The researchers suggest that the study of RNA and telomere biology in corn smut may provide opportunities for finding novel mechanisms for mRNA metabolism and telomerase biogenesis.

The gradual shrinking of telomeres negatively affects the replicative capacity of human stem cells, the cells that restore damaged tissues and/or replenish aging organs in our bodies. The activity of telomerase in adult stem cells merely slows down the countdown of the molecular clock and does not completely immortalize these cells. Therefore, adult stem cells become exhausted in aged individuals due to telomere length shortening which results in increased healing times and organ tissue degradation from inadequate cell populations.

Human diseases that include dyskeratosis congenita, aplastic anemia, and idiopathic pulmonary fibrosis have been genetically linked to mutations that negatively affect telomerase activity and/or accelerate the loss of telomere length. This accelerated telomere shortening closely resembles premature aging with increased organ deterioration and a shortened patient life span caused by critically insufficient stem cell populations. Increasing telomerase activity is seemingly the most promising means of treating these genetic diseases. So understanding the regulation and limitation of the telomerase enzyme may also hold the promise of devising strategies for reversing telomere shortening and cellular aging, with the potential to extend human life span and health span.

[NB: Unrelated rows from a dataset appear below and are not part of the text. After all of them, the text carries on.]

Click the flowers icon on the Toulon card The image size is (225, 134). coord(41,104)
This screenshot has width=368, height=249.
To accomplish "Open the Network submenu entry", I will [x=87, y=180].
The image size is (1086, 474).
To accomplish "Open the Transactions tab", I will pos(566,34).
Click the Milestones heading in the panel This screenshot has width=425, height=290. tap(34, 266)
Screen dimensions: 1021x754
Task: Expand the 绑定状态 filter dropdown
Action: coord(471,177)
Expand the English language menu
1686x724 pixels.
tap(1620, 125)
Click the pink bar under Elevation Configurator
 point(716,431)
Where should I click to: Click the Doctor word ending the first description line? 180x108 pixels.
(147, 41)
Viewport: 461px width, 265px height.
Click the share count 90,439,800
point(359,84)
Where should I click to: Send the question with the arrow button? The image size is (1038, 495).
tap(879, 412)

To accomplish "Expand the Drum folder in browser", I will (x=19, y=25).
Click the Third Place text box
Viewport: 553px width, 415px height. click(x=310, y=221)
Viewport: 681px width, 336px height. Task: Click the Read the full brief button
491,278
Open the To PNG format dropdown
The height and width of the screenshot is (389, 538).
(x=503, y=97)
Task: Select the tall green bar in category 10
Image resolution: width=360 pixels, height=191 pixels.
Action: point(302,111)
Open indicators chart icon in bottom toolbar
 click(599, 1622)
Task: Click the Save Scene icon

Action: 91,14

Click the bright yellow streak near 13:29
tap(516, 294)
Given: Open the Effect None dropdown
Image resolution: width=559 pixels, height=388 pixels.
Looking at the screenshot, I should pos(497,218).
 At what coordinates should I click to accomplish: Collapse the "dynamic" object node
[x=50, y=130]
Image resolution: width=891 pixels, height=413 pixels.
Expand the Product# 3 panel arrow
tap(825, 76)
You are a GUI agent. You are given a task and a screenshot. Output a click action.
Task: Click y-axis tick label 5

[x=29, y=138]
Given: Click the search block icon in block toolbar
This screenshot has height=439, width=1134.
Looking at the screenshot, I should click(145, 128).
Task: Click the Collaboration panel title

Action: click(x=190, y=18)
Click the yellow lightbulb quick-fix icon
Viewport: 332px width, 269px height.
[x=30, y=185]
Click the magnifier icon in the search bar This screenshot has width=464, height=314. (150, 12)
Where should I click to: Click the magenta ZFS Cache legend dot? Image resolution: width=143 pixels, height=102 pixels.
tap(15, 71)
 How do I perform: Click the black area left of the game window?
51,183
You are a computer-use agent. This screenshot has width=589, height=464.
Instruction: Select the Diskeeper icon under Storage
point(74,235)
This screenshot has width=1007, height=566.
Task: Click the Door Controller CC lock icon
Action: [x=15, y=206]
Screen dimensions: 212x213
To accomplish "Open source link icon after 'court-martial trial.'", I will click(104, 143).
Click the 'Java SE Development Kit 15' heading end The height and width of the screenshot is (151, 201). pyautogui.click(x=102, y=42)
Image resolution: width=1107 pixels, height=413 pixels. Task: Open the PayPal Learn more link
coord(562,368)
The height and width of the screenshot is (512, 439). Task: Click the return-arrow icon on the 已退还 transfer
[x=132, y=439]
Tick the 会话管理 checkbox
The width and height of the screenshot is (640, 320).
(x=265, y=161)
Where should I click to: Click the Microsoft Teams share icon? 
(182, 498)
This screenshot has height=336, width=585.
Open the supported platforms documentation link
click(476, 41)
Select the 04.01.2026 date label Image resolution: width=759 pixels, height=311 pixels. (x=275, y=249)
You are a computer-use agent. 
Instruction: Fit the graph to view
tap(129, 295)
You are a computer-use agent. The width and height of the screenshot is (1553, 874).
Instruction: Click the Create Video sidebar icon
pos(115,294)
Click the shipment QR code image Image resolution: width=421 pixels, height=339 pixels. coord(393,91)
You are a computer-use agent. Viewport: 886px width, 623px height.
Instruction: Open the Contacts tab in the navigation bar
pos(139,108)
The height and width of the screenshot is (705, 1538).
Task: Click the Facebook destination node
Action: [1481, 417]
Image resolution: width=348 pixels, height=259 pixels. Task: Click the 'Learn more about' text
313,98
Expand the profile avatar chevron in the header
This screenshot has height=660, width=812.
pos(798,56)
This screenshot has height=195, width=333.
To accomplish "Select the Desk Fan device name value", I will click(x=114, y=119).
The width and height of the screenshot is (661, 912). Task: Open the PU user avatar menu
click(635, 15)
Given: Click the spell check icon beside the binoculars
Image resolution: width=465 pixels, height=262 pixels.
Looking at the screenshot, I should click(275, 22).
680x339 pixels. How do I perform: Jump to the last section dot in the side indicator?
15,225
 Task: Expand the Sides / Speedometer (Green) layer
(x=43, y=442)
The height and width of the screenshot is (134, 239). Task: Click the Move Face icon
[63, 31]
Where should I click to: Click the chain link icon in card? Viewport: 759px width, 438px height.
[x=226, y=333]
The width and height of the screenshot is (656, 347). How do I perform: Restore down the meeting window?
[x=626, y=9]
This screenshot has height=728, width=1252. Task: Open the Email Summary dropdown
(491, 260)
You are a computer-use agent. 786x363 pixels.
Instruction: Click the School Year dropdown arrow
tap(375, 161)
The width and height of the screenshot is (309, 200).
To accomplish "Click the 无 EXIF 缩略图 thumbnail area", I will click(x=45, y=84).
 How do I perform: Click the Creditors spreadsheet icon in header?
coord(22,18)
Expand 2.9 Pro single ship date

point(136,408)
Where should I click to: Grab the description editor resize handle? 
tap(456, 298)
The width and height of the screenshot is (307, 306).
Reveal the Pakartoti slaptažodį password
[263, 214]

While increased telomerase activity could bring youth to aging cells and cure premature aging-like diseases, too much of a good thing can be damaging for the individual. Just as youthful stem cells use telomerase to offset telomere length loss, cancer cells employ telomerase to maintain their aberrant and destructive growth. Augmenting and regulating telomerase function will have to be performed with precision, walking a narrow line between cell rejuvenation and a heightened risk for cancer development.

Distinct from human stem cells, somatic cells constitute the vast majority of the cells in the human body and lack telomerase activity. The telomerase deficiency of human somatic cells reduces the risk of cancer development, as telomerase fuels uncontrolled cancer cell growth. Therefore, drugs that increase telomerase activity indiscriminately in all cell types are not desired. Small molecule drugs can be screened or designed to increase telomerase activity exclusively within stem cells for disease treatment as well as anti-aging therapies without increasing the risk of cancer.